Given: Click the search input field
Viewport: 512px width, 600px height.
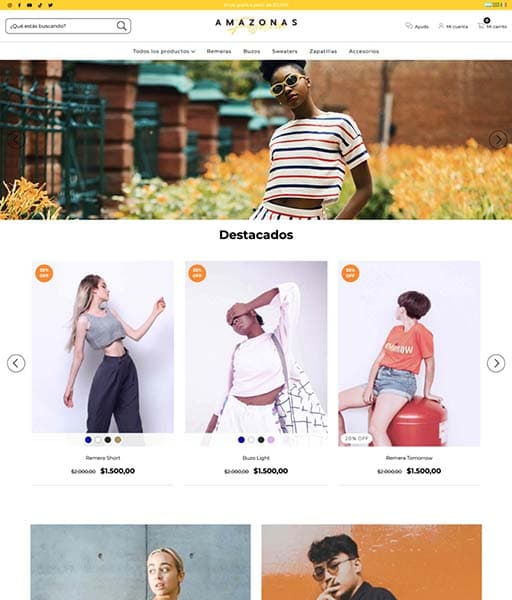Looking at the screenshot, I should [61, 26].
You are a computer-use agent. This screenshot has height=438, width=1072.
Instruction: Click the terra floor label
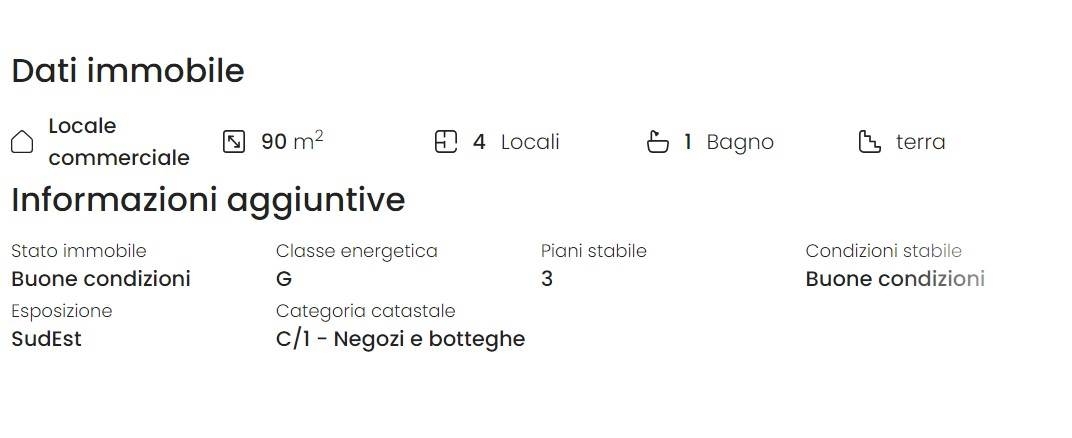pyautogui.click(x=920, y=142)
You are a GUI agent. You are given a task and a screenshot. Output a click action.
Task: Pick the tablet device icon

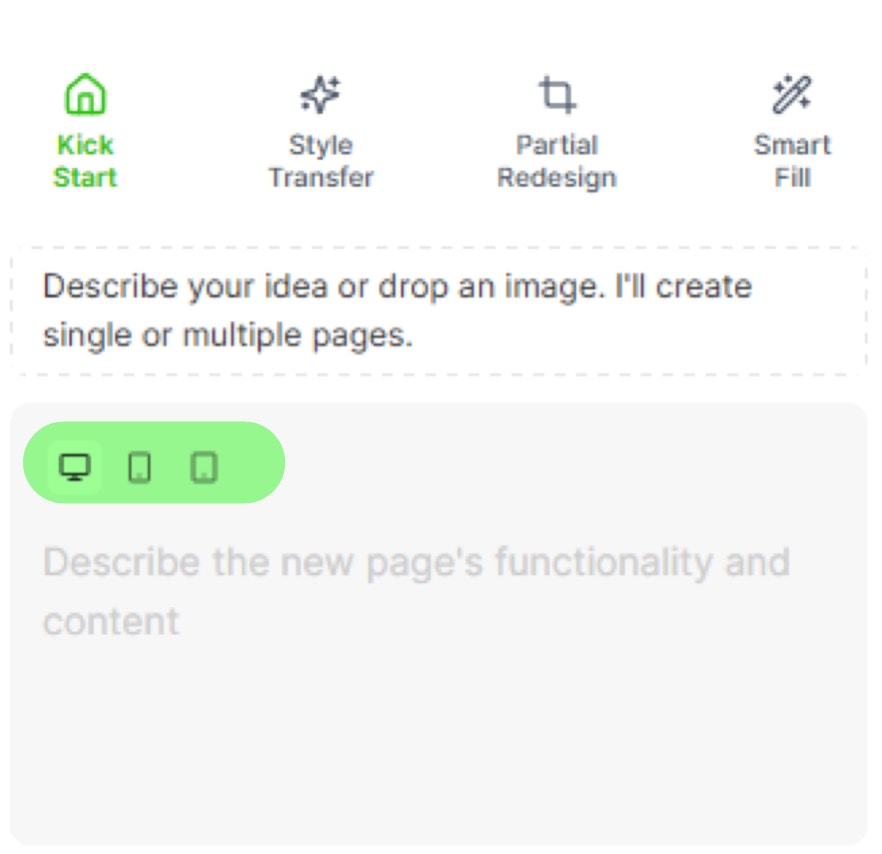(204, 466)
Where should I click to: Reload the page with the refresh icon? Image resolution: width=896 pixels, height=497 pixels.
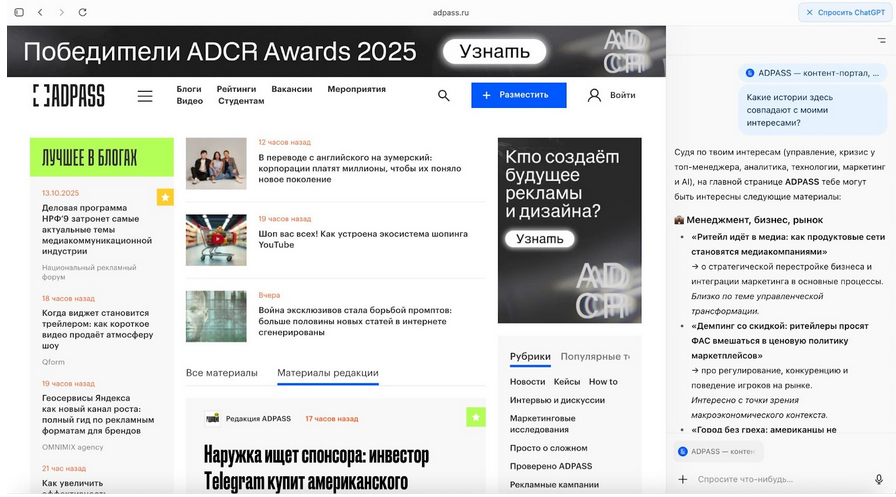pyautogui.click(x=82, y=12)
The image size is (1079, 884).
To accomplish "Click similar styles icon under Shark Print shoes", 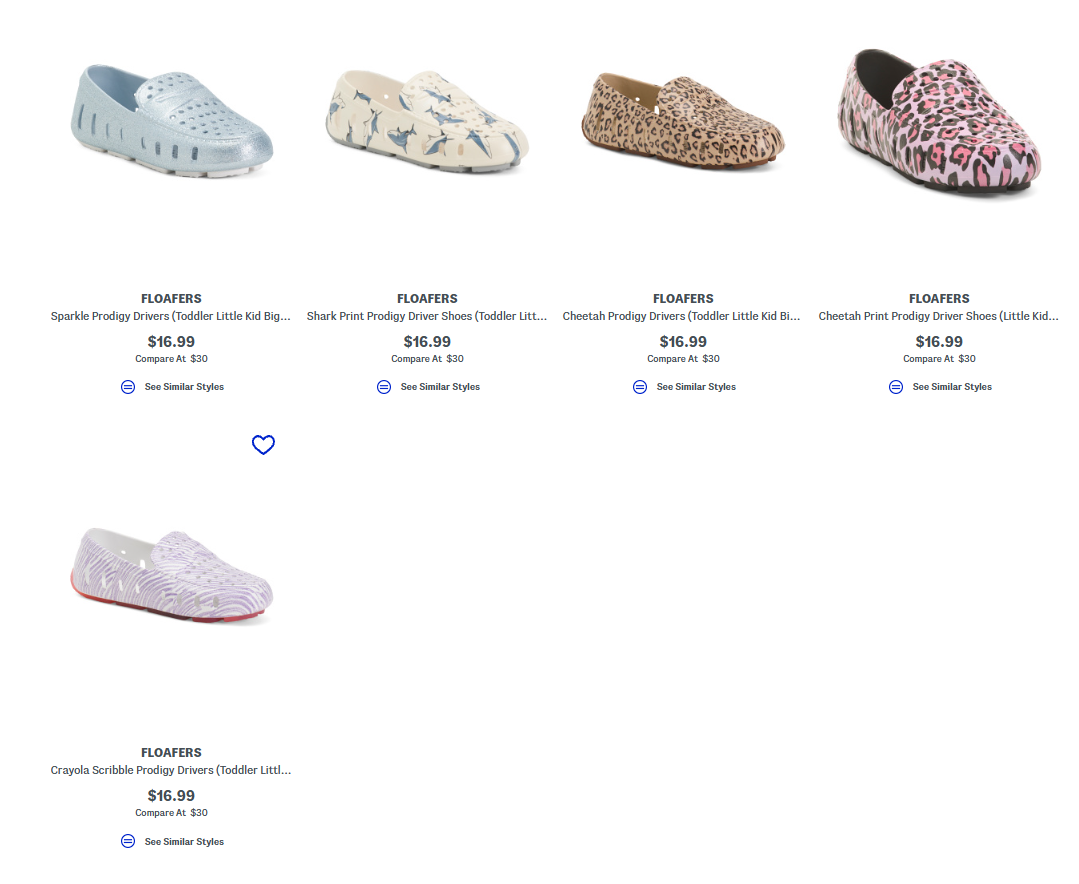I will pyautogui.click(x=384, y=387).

*Your assignment*:
Would you copy the lines above exactly, starting with the one that has "You are a GUI" and ending with the one that has "The image size is (1079, 884).", both included, without the pictures?

*Answer area*:
You are a GUI agent. You are given a task and a screenshot. Output a click action.
Task: Pick the tablet device icon

(204, 466)
Where should I click to: Reload the page with the refresh icon? Image resolution: width=896 pixels, height=497 pixels.
pyautogui.click(x=82, y=12)
The image size is (1079, 884).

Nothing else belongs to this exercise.